It's as if you've stumbled into a storefront gallery with some low-slung jazz playing quietly in the background. The images are mostly solitary ones -- a man here, a woman there. Even in crowds they seem isolated. There is stillness and a sadness in these people -- bare memories of what being with someone feels like lingering around the edges. You wish them a happy ending.
And that is the effect of "Last Chance Harvey," writer-director Joel Hopkins' meditation on loneliness and love coming at a time in life when you might think those chances have all played out. Just about everything works in this small and surprisingly hopeful film, with beautifully attenuated performances by Dustin Hoffman and Emma Thompson, who slip into the characters Hopkins has sewn for them like an old sweater.
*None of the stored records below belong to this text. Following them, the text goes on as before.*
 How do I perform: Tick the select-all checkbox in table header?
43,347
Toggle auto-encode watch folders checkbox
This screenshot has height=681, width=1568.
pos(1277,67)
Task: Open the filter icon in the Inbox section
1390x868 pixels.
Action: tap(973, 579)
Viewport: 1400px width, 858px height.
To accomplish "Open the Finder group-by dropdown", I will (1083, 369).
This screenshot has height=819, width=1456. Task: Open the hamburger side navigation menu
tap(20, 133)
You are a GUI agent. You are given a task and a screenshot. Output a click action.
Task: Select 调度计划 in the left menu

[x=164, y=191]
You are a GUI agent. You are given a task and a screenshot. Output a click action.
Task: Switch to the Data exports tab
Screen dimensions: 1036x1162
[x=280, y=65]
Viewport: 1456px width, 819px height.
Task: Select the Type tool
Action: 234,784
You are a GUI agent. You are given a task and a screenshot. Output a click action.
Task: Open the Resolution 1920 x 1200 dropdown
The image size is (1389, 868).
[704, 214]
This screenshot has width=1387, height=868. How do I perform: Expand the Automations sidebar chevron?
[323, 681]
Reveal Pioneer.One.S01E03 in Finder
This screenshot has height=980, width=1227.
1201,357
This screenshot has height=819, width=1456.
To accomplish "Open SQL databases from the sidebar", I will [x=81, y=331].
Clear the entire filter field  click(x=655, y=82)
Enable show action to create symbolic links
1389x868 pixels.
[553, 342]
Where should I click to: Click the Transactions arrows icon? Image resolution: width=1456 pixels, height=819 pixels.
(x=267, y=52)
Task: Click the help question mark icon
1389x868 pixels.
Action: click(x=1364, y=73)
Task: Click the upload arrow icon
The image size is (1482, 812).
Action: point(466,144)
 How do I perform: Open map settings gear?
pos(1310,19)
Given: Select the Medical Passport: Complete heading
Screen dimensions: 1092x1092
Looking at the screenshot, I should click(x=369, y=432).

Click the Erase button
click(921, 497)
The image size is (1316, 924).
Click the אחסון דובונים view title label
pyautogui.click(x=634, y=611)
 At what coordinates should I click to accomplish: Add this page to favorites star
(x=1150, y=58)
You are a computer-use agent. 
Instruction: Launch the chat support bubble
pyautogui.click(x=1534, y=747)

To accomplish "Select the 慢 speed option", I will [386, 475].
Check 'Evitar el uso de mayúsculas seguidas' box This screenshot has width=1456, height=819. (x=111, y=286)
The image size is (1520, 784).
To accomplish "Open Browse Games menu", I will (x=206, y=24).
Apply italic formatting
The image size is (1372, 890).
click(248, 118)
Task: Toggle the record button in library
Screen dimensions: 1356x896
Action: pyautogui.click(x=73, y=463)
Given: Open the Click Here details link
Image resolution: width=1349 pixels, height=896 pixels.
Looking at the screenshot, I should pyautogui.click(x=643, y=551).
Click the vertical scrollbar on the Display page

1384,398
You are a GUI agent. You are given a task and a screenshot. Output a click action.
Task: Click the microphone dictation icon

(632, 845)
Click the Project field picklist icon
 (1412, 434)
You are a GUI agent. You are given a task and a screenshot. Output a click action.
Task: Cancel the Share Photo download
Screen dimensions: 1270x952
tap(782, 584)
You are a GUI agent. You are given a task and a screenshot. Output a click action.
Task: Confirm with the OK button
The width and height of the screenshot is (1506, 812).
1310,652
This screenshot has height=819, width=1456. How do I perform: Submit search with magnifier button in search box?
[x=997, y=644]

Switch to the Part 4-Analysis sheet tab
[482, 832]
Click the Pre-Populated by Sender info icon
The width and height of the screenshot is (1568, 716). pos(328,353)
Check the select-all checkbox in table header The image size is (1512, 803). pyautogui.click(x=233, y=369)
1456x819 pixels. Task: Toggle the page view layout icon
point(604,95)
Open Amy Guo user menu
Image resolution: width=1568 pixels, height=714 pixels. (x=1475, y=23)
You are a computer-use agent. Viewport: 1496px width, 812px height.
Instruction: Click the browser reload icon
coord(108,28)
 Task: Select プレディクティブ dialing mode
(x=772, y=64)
The story nestled inside "Last Chance Harvey" is neither unfamiliar nor uncommon. Life is generally good, but the years chip away at onetime dreams; relationships fail or never quite happen; days are framed by a series of compromises big and small.
Like a lot of his late-middle-aged compatriots, Harvey -- that would be Hoffman -- has long since come to terms with the notion of falling short. In the case of career, it's writing jingles for TV commercials, his hopes of being a jazz musician long since packed away. "Were you any good?" he's asked at one point. "Not good enough," he replies.
Still, the job is something to hold onto, but Harvey finds even that in jeopardy as he heads to London for his daughter's marriage -- his having fractured and died years ago. His relationship with daughter Susan (Liane Balaban) hasn't turned out as he'd planned either. There are, simply put, any number of last chances facing Harvey as he boards the plane.
Life for Kate, played by Thompson, is waning too. In her 40s and still single -- "my situation" is how her mother (Eileen Atkins) refers to it -- she spends her days in data collection at Heathrow Airport, asking other people about what we can only guess are their far more interesting lives.
But mostly Kate's time is spent trying to cope with regrets as events conspire to loosen her increasingly tenuous hold on the notion that her life will somehow turn out differently. Kate's upper lip may be stiff, but in Thompson's good hands every blow is quietly recorded -- in the sag in her shoulders, the deep breath taken on the sly, the tears that she wills not to fall. Thompson lets us witness Kate's pain without pity, a neat trick indeed.